Another clinical condition that also represents an important issue to the nutritional disorders is the MNM (including vitamins and trace minerals deficiencies). From the public health point of view, MNM is a risk factor for many other acute and chronic diseases and can contribute to high rates of morbidity and even mortality. It has been estimated that micronutrient deficiencies account for about 7.3% of the global burden of disease, with iron and vitamin A deficiency ranking among the 15 leading causes of the global disease burden [11].

According to some authors, there is a close association between PEM/MNM and increased severity of infections by various infectious organisms [1217], including HIV/AIDS [18], tuberculosis [19], malaria [20], and leishmaniasis [2123]. Despite this new evidence about nutritional deficiencies and host immune response against protozoan, few studies have been developed about the T. cruzi infection. However, the distribution of T. cruzi infection overlaps regions with high prevalence of PEM, as we can see, for instance, in the study of De Andrade and Zicker [24].

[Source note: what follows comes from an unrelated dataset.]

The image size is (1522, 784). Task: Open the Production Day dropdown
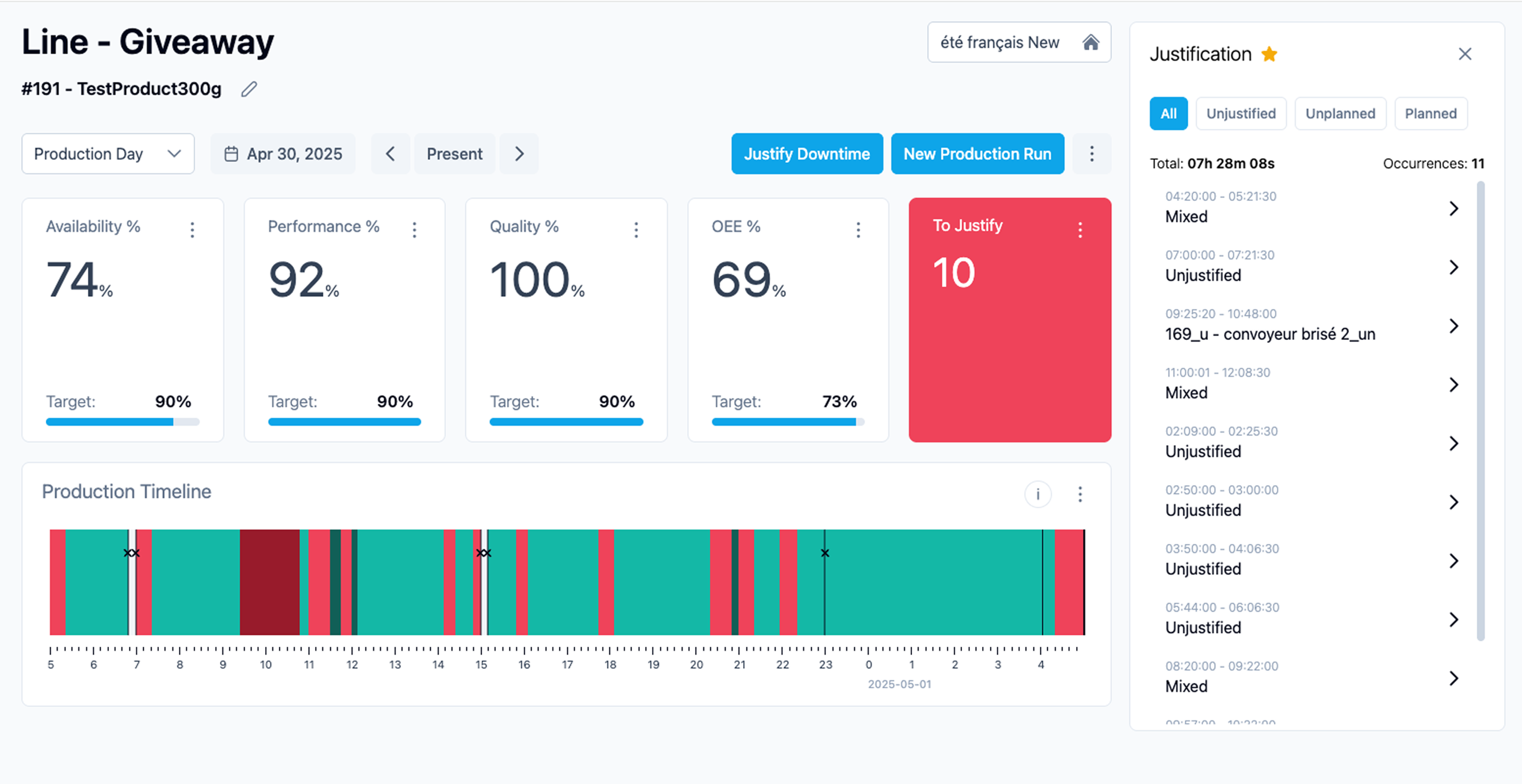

Thus, the purpose of this paper is to provide an update on what is known about the synergy between Chagas disease and nutritional deficiencies (PMN and MNM), especially in experimental models, and discuss the main studies involving both diseases. Since nutritional deficiency and T. cruzi infection are frequent serious problems currently, we wonder whether a one-way dietary intervention might be useful to eliminate PMN and MNM and, indirectly, benefit T. cruzi-infected host mammalians under specific treatment or not.

2. Methodology

For this study, a bibliographical search was used, including empirical reports, reviews, comments, reports from professional associations, books, editorials, and annals of congresses published in diverse languages. The search of articles was conducted using the electronic databases of SciELO (Scientific Electronic Library Online), PubMed, and MEDLINE published between 1960 and March 2010. For selection of scientific papers, the following criteria were used: (i) papers about PEM, MNM, and Chagas disease, considering the specific aspects on these diseases; (ii) papers about the epidemiology and prevalence of PEM, MNM, and Chagas disease; (iii) studies published in specialized magazines with considerable impact. The following search terms were used on their own and in combination: “Chagas disease,” “Trypanosoma cruzi,” “malnutrition,” “protein-energy malnutrition,” “micronutrient malnutrition,” “protein deficiency”; “vitamins deficiency”; “iron deficiency,” “zinc deficiency” and “selenium deficiency”. All retrieved studies were evaluated by reading the abstracts; and full papers were retrieved for articles that could not be rejected based on abstract alone. References from the retrieved papers were also manually searched for additional relevant studies.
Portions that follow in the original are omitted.